Faltando pouco mais de um mês para deixar a Presidência, Jair Bolsonaro (PL) perderá o foro privilegiado e correrá o risco de ser julgado e preso por supostos crimes cometidos no cargo. Enquanto seus filhos pedem cidadania italiana, aliados do chefe do Executivo desejam emplacar uma emenda constitucional que converta ex-presidentes em senadores vitalícios, com foro privilegiado permanente.
Sobre uma possível anistia a Bolsonaro concedida pelo presidente eleito Luiz Inácio Lula da Silva (PT), Edinho Silva, um dos coordenadores de da campanha do petista, já rechaçou a hipótese e declarou que “isso é da esfera do Ministério Público, Polícia Federal e Judiciário”.
Enquanto o ex-presidente Michel Temer (MDB) e o ex-ministro do STF Marco Aurélio Mello defendem a anistia para “pacificar o Brasil”, cientistas políticos ouvidos pelo UOL avaliam que a Justiça “não pode perder tempo” para julgar Bolsonaro sob pena de “fortalecer a extrema direita”.
Em outro inquérito, Bolsonaro é investigado por interferir na Polícia Federal ao trocar a chefia da instituição para proteger os filhos. O presidente também é investigado por vazar uma investigação sigilosa da PF sobre um suposto ataque hacker ao TSE (Tribunal Superior Eleitoral) e por divulgar notícias falsas sobre o processo eleitoral.
O principal inquérito na Corte é o das “milícias digitais”, uma organização criminosa supostamente criada para ameaçar a democracia.
No TSE, um inquérito investiga se Bolsonaro usou a máquina pública para tentar se reeleger ao criar e ampliar programas sociais para atrair o voto de famílias pobres —um pacote estimado em R$ 273 bilhões.
Nesta semana, em uma articulação golpista, o PL entrou com uma ação no TSE para anular parte dos votos do segundo turno. O presidente da corte, Alexandre de Moraes, negou o pedido e multou a coligação de Bolsonaro. Segundo a colunista do UOL Thaís Oyama, o mandatário participou da articulação do relatório golpista, mas ele não foi citado nas punições.
Se Bolsonaro cometeu crimes, por que não caiu? Embora dezenas de pedidos de impeachment tenham sido apresentados, o presidente da Câmara, Arthur Lira (PP-AL), não deu prosseguimento a nenhum deles. “Bolsonaro já tem crimes comuns e de responsabilidade cometidos no cargo que são mais do que suficientes para impeachment”, afirma o cientista político da FGV (Fundação Getulio Vargas) Eduardo Grin.

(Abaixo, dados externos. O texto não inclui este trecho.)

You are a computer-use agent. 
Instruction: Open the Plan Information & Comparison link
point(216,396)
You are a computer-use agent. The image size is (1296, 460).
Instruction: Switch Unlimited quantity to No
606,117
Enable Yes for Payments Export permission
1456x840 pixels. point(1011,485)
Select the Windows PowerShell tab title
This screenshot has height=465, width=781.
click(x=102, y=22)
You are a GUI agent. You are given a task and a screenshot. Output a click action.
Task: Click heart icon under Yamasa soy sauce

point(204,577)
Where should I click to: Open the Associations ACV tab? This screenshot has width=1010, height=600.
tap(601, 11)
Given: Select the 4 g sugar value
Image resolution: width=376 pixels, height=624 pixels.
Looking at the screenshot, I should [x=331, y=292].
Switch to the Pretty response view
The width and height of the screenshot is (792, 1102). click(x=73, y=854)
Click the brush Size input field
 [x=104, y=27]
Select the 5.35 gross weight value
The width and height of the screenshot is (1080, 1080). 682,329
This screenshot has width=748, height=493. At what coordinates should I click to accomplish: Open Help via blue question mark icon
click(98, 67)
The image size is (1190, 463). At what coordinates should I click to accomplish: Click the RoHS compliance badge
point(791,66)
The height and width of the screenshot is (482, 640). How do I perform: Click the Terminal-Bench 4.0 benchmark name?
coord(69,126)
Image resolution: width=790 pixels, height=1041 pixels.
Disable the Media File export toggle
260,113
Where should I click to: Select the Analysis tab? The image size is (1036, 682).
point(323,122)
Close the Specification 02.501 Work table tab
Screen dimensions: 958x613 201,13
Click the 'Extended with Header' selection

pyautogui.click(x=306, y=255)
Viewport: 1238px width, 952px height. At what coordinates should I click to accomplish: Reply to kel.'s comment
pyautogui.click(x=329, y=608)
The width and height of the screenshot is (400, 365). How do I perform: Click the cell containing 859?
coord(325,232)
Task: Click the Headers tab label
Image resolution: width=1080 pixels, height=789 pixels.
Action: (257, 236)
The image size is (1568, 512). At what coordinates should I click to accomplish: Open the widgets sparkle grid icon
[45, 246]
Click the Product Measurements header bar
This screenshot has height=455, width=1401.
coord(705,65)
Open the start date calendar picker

Bolsonaro deve ser anistiado? A partir de janeiro, ele ficará sem foro, e poderá ser julgado como cidadão comum. Sua anistia é defendida pelo ex-presidente Michel Temer, que a oito dias do primeiro turno afirmou que “o ideal seria fazer um grande pacto nacional”.
Ao UOL, o ex-procurador-geral da República Claudio Fonteles disse que “anistiar sob o fundamento de pacificação nacional não tem base”. “A anistia é motivada para a pacificação de confrontos políticos”, diz. “É diferente de fatos imputados a Bolsonaro, que dizem respeitos a crimes comuns.” Ele cita a conduta do ex-ministro da Educação Milton Ribeiro, que pediu demissão após revelação de que ele citou Bolsonaro durante negociações com pastores para direcionamento de verba pública.
Cientista político da PUC-SP (Pontifícia Universidade Católica de São Paulo), Cláudio Couto diz não acreditar “que vão jogar tudo para debaixo do tapete em nome de uma suposta pacificação”. Sem punição, ele sairia mais forte e investiria novamente contra a democracia. A trajetória dele é uma expressão disso: sempre protegido pela imunidade parlamentar”.
Professora de Direito Penal da FGV, Heloisa Estellita explica que as investigações de crimes comuns podem continuar no STF ou ir à primeira instância. “Se entenderem que há conexão entre os fatos envolvendo Bolsonaro e outros suspeitos com foro, ele pode manter o inquérito no STF”, explica. “Os outros vão para a primeira instância.”
Para o ex-ministro Marco Aurélio Mello, o STF deveria desmembrar os inquéritos nos quais Bolsonaro é investigado com outros políticos com foro e, em janeiro, “baixar imediatamente” para a primeira instância.